Tuesday, 2 April 2013

Developing a Design Idea

A couple of months ago I had a crop jumper design published in Knitting magazine. The cable pattern on the garment was developed from photographs and sketches of ideas taken on one of the French Treats Knitting Holidays I taught on several years ago. Here is a picture of the finished garment.




Three years ago when I was teaching in France with Sasha Kegan I was teaching a workshop on cables and at the time I was asked to develop some cable patterns based on an Abbey we had visited the previous year. This was quite challenging as I didn't remember seeing anything  that would obviously work into a cable pattern.


The only image I could think of that might lend itself to being worked into some kind of cable was the ceiling in the cloisters at the Abbey. so I started doing some sketches and tracings from the pictures of the ceiling.

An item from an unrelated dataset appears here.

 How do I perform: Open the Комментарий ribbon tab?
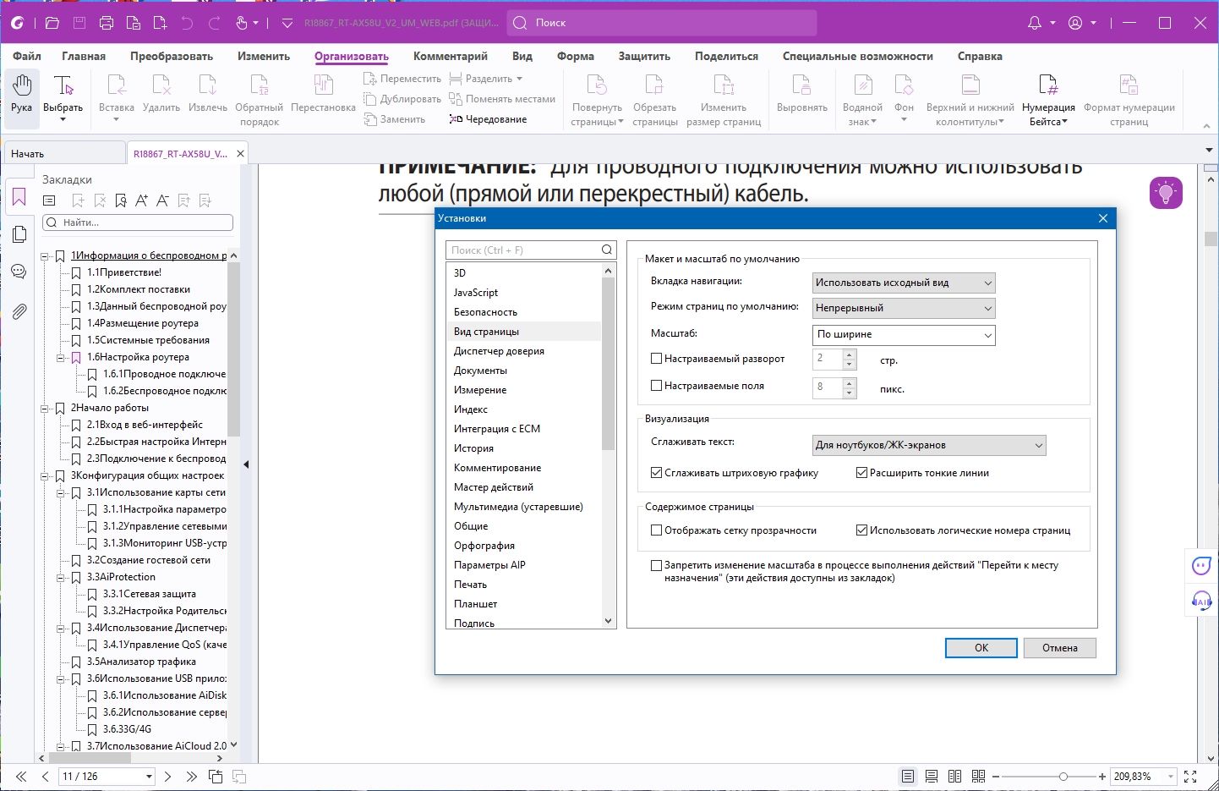point(450,56)
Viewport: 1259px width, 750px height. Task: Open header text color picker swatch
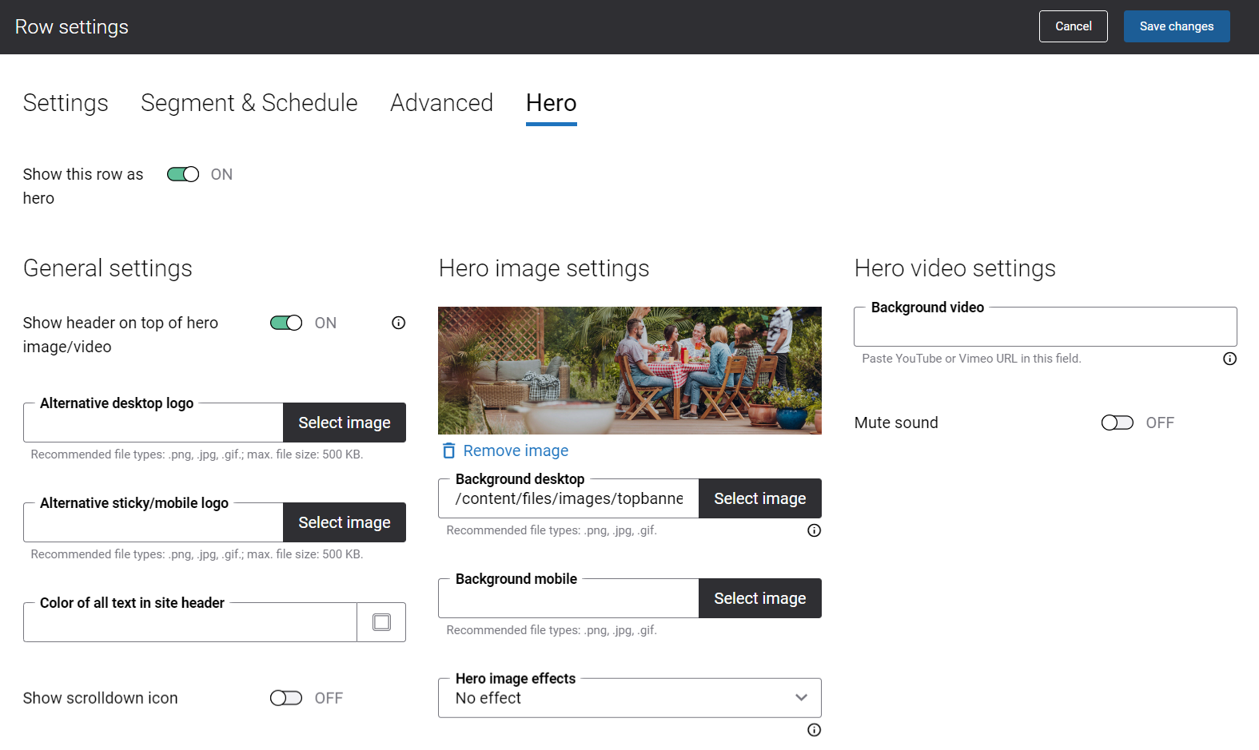381,622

Playing around with these images, particularly the drawing on the right hand page of the image above did remind me a bit of some cable stitch patterns I had seen in one of my Japanese stitch library books. I went through the stitch library book and chose 2 stitch patterns to try knitting. I was also thinking about these stitch patterns being used in a cushion cover so knitted both at the same time with moss stitch between each pattern.


Having knitted this sample I liked the left hand pattern where the cable disappears into the 'arch' above and on the right hand pattern I liked the lace used to edge the cable. Both patterns came with charts so it was much easier to play around with the patterns in chart form. I worked up another chart and when knitted it looked like this.


I thought it worked OK as one of the samples for the knitting holiday that year but when I got home again I decided to work on the pattern a bit more to refine it a bit more and also to make it into more of a motif pattern than an all over pattern and here is the finished result...


The finished garment is knitted in an Aran weight cotton yarn. It is a long sleeve crop jumper but it would be quite easy to re-work as a normal length jumper.

1 comment:

  1. It's fascinating to see how you developed an idea from something that, on the face of it, didn't seem that promising/obvious.